After his death in 1898 Bismarck's already enormous popularity increased further and, with that, the number of monument projects. The year 1898 also represented a turning point in their design. On many examples the figure of Bismarck was shown in a medieval-looking armour instead of the usual contemporary costume. The design language of the monuments was often more archaic and considerably more architectural monuments were built.

In 1899 (i.e. one year after Bismarck's death), Wilhelm Kreis created a fundamental tower design, known as Götterdämmerung ("Twilight of the Gods") for a competition by the German Student Union in the shape of a massive pillar of fire. This won the award by the competition's initiators and was built 47 times until 1911, thus becoming a standard form. In many places, however, there are variations of this design. The feature of these solid structures was the idea from the Student's Union that, on the top of all Bismarck columns, braziers would be built so that, on certain days, they could be lit in honour of former Chancellor, forming a network of beacons across Germany. Firing facilities were installed on 167 Bismarck towers. Because a common day of lighting the towers could not be agreed (Bismarck's birthday was on 1 April during the holidays), this idea did not take off. The Bismarck columns were mostly financed by donations (mainly from the middle class). As a building material, rock from the local area was used (for example, granite or sandstone). A total of 240 Bismarck towers were built as observation towers and beacons.

(Stored data entries)
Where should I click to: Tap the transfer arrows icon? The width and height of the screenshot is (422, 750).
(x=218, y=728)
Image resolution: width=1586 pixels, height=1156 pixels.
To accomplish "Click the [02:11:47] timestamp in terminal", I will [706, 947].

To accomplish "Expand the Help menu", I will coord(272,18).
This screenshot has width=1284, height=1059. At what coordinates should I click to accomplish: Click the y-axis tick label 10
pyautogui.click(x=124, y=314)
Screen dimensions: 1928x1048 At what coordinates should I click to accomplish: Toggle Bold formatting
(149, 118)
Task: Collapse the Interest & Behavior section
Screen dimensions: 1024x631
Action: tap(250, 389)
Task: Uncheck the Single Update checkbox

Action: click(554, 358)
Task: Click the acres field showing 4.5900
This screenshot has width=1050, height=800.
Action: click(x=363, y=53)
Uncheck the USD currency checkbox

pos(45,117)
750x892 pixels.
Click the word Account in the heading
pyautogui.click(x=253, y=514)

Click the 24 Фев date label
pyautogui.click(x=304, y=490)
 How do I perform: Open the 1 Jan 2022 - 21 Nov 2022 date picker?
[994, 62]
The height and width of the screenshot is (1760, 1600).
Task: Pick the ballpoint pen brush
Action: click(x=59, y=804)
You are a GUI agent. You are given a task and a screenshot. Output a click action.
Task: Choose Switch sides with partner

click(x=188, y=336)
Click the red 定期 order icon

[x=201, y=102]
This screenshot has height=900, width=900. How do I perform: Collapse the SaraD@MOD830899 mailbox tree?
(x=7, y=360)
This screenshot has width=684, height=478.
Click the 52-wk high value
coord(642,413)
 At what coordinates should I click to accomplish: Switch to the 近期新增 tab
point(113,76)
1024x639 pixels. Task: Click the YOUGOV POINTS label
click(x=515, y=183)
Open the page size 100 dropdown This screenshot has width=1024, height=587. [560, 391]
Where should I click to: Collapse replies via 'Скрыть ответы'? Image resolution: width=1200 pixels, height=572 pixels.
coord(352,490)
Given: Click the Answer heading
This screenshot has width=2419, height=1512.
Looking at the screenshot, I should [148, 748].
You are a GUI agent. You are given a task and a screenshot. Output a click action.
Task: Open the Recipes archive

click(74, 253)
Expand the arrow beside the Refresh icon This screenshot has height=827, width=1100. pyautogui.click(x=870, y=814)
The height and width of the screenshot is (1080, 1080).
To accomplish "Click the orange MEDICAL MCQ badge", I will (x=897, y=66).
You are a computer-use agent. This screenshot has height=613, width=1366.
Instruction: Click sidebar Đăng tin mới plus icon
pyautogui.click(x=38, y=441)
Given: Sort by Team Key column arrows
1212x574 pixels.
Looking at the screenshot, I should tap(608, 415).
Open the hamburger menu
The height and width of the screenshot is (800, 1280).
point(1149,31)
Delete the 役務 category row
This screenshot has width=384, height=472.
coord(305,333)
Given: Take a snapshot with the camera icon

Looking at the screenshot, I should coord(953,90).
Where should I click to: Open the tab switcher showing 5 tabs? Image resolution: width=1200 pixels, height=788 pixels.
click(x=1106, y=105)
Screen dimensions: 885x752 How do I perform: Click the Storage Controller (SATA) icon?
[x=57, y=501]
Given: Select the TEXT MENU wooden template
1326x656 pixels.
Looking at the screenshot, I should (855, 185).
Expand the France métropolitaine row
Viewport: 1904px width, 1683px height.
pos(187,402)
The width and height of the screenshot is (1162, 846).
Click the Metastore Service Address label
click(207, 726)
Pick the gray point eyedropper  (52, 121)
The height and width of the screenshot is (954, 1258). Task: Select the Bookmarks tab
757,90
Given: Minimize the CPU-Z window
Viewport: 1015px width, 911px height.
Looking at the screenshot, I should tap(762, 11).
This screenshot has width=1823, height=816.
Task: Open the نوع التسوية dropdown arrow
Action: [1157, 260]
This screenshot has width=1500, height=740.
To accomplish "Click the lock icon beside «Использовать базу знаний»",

» **PROBLEM**: According to the text on Bismarck towers, how many times was the Götterdämmerung design built by 1911? These items were taken from a different source than the text.

» **OUTPUT BELOW**: It was built 47 times.